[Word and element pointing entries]
▬▬▬▬▬▬

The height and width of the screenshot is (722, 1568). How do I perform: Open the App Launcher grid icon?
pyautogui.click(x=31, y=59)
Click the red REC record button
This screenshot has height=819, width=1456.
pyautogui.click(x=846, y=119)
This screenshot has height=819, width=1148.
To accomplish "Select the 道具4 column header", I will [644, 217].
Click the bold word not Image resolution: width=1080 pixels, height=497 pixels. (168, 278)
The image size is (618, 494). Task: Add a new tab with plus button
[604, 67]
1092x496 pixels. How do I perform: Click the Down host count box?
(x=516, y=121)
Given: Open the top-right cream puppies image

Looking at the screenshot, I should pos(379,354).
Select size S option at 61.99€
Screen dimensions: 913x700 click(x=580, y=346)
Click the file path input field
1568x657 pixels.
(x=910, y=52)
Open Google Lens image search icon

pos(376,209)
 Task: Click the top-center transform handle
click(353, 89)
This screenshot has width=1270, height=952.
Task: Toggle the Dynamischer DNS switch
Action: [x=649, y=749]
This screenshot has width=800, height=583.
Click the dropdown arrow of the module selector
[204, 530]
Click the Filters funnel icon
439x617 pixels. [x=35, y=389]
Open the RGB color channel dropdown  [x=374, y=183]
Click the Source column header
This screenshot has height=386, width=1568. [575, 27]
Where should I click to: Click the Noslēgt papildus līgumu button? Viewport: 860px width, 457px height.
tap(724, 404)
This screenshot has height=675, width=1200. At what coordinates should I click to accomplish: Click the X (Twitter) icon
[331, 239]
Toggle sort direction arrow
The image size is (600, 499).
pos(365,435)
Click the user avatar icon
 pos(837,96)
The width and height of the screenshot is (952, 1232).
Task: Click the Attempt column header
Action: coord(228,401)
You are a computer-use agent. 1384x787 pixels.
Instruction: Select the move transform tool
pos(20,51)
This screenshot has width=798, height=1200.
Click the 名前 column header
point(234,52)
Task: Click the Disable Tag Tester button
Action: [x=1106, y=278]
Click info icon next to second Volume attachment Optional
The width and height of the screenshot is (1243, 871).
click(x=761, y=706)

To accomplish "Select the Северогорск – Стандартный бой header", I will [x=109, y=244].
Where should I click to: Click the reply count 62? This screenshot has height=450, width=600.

▬▬▬▬▬▬

## WHAT IS BEING ASKED
Rewrite the rows from the start through the line containing "Click the bold", replacing "App Launcher" with "Application Menu" and keeping everything else the same.

## RESULT OF THE TASK
The height and width of the screenshot is (722, 1568). How do I perform: Open the Application Menu grid icon?
pyautogui.click(x=31, y=59)
Click the red REC record button
This screenshot has height=819, width=1456.
pyautogui.click(x=846, y=119)
This screenshot has height=819, width=1148.
To accomplish "Select the 道具4 column header", I will [644, 217].
Click the bold word not Image resolution: width=1080 pixels, height=497 pixels. (168, 278)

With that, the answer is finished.